•  

     

     

     

     

     

    VI

     

                Sur l’Ecrier il y a tellement d’incertain, de mouvant, maintenant j’y titube. Le sol à chaque pas manque. La vie boîte. Il y pousse des voix végétales, des filets de voix souples enracinées à ce moteur. Non ! Elles sourdent ces voix d’en-deçà de la cale. Je les entends avec effroi se prononcer, s’articuler des profondeurs. Je les entends pousser depuis plus bas. Elles tremblent. Des voix vertes, des algues ou des lianes vocales, je ne sais pas, comme celles que j’avais entendues à Canton, une nuit, dans ce canton de vie dont je vous ai parlé, mais si épaisses aussi qu’on aurait eu du mal à s’y glisser. Des polypiers. Elles montent depuis le fond, envahissent l’espace ces terribles polyphonies. S’épaississant jusqu’à l’opacité. Profitant de la rumeur diffuse des moteurs pour pousser. La coursive est obstruée d’angoisse. Tout me trahit. Je ne circule plus que difficilement sur l’Ecrier à cause d’elles. Il en est envahi. Il me faut mon sabre chinois pour me frayer passage entre ces voix compactes. Je les coupe. Elles repoussent. Trop fertiles ces voix. Je crie mais le son ne sort pas. Toute cette épaisseur sonore étouffe ma voix. C’est cela qui m’en a expulsé, ce Second à qui je n’avais jamais dit non, ce Second végétal aux boyaux qui chantaient. C’est de lui qu’elles venaient ces lianes volubiles. Tout leur babil.

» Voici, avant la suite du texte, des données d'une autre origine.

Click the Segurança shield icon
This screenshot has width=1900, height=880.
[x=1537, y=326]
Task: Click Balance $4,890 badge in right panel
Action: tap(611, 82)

                Je ne marchais plus, je ne titubais plus, je tombais. Seules ces voix drues me retenaient. Agrippé, mais pour ne pas tomber plus bas. Je ne sais plus si c’est avec mes doigts que je tenais, ou bien avec ces voix. C’étaient des voix étranges ces voix d’ange étranglées, des voix sauvages certes, d’une sauvagerie verte. Et j’étais balancé d’une liane à l’autre, d’un fil de voix au précédent. Je m’y pendais. Mes doigts s’y jouaient dedans. Je savais bien qu’en bas, plus bas, il y avait un sol, mais je n’avais aucun désir de le fouler. Je le sentais mouvant, à s’y noyer ! Comme un singe, j’étais. Ces voix-là, suspendues partout en l’Ecrier et y poussant si dru, c’étaient aussi les cheveux roux de Phèdre. Il y a là dans l’Ecrier le vert bleu si roux de ces voix qui vient je ne sais d’où. Mais comment n’en pas être étranglé ? Et l’océan réel s’absente. Et son sel, c’est le sang de Phèdre et son goût. Elles se tissent autour de moi elles me lient. Minos m’attache et je suis son gibier. Je grogne, je ne suis plus que monstruosité morne, monstre marin, liée par mille liens à tout ce qui est là. Une huître, ou un violet attaché au rocher. Ou une concrétion sur une coque. Ces lianes ce sont mes tripes ouvertes, offertes, boyaux, tuyaux chanteurs, cordes du luth dont je parlais. Elles me lient. Je suis maintenant hors de moi, mort de ça, non pas découpé comme Phèdre ou Ye Ma, non, mort dissous d’avoir empli d’un moi proliféré tout l’espace, d’avoir laissé pousser de moi, autour de moi, ces tripes végétales, d’avoir permis qu’on ait ouvert mon ventre à mon insu pour les faire pousser. Et pour les cultiver. C’est Minos. Il m’éventre et m’invente chanteur. Il les tisse et les tient, il m’a lié avec ces liens, ces lianes de mon abdomen, enracinées en l’Ecrier, ou dans ma tête. L’Ecrier, alourdi, sur le point de couler, je le vois. Epais, tout envahi, empli de moi multiplié. Dans mon délire à lier, il est venu me voir Minos, un soir en ma cabine, malgré moi. Et je ne pouvais plus fermer la porte tellement tout avait poussé là dans le désordre. Tout n’était plus que ce désordre-là.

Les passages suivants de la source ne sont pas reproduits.